Here’s my solution. I fit a parabola and a catenary in part to check my work and in part to see how different they are.
Parabola
We’ll start with a parabola as our warmup because it’s easier.
Let w = 41 and h = 39.5. We want a quadratic function y(x) such that y(0) = h and y(±w/2) = 0.
Assume y has the form
y(x) = b – ax²
y(0) = h leads to the conclusion that b = h, and y(±w/2) = 0. leads to
a(w/2) = h
And this leads to the final form.
y = h(1 – (2x/w)²)
Catenary
Our catenary will have the form
y(x) = b – a cosh(x/a)
and again y(0) = h and y(±w/2) = 0. These two requirements lead to the equations
b – a = h
and
b – a cosh(w/2a) = 0.
Then
b = h + a
and
h + a (1 – cosh(w/2a) = 0.
The latter equation cannot be solved in closed form, but it’s easy enough to solve numerically. When I asked Mathematica to compute the root with
FindRoot[39.5 + a - a Cosh[20.5/a] == 0, a]
it failed. Then I plotted the function, saw that the root was around 8.5, then gave Mathematica a hint.
FindRoot[39.5 + a - a Cosh[20.5/a] == 0, {a, 8.5}]
Then Mathematica came back with
a = 8.475359432102444.
So the equation of our catenary is
y = h + a(1 – cosh(0.5 x/a))
where h and a are given above.
Plots
Here’s a plot of both curves. The blue curve inside is the parabola, and the gold curve on the outside is the catenary.
Here’s the code that made the plot.
Plot[{h (1 - (2 x/w)^2), h + a - a Cosh[x/a] }, {x, -w/2, w/2}]
Area
And now for the area, the thing I was asked to find. For the parabola
Integrate[h (1 - (2 x/w)^2), {x, -w/2, w/2}]

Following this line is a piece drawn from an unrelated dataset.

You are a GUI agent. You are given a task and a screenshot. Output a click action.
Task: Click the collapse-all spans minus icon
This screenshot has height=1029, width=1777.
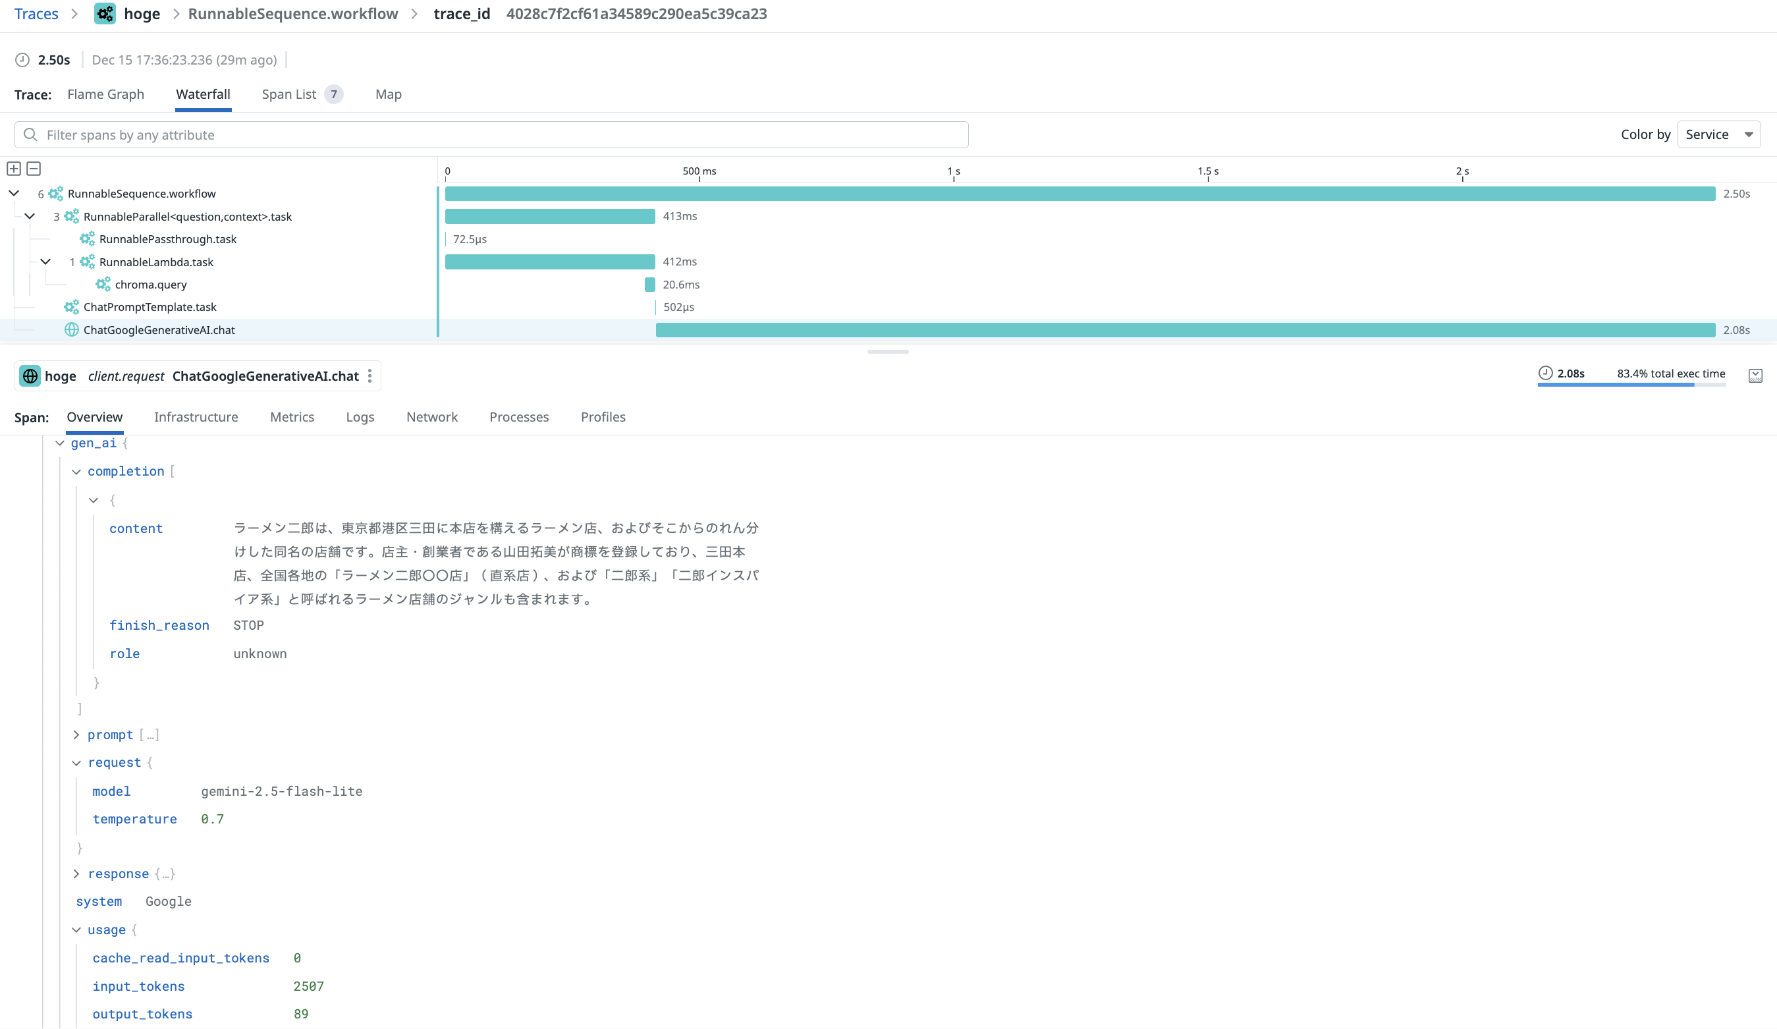coord(33,169)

returns 1079.67. For the catenary,
Integrate[h + a (1 - Cosh[x/a]), {x, -w/2, w/2}]
returns 1166.56.
The number of bricks this will take is roughly the area of the arch divided by the area of a brick, but being more precise is a complicated question that depends on how much mortar you use, and how you use plan to use rectangular bricks to make a curved arch.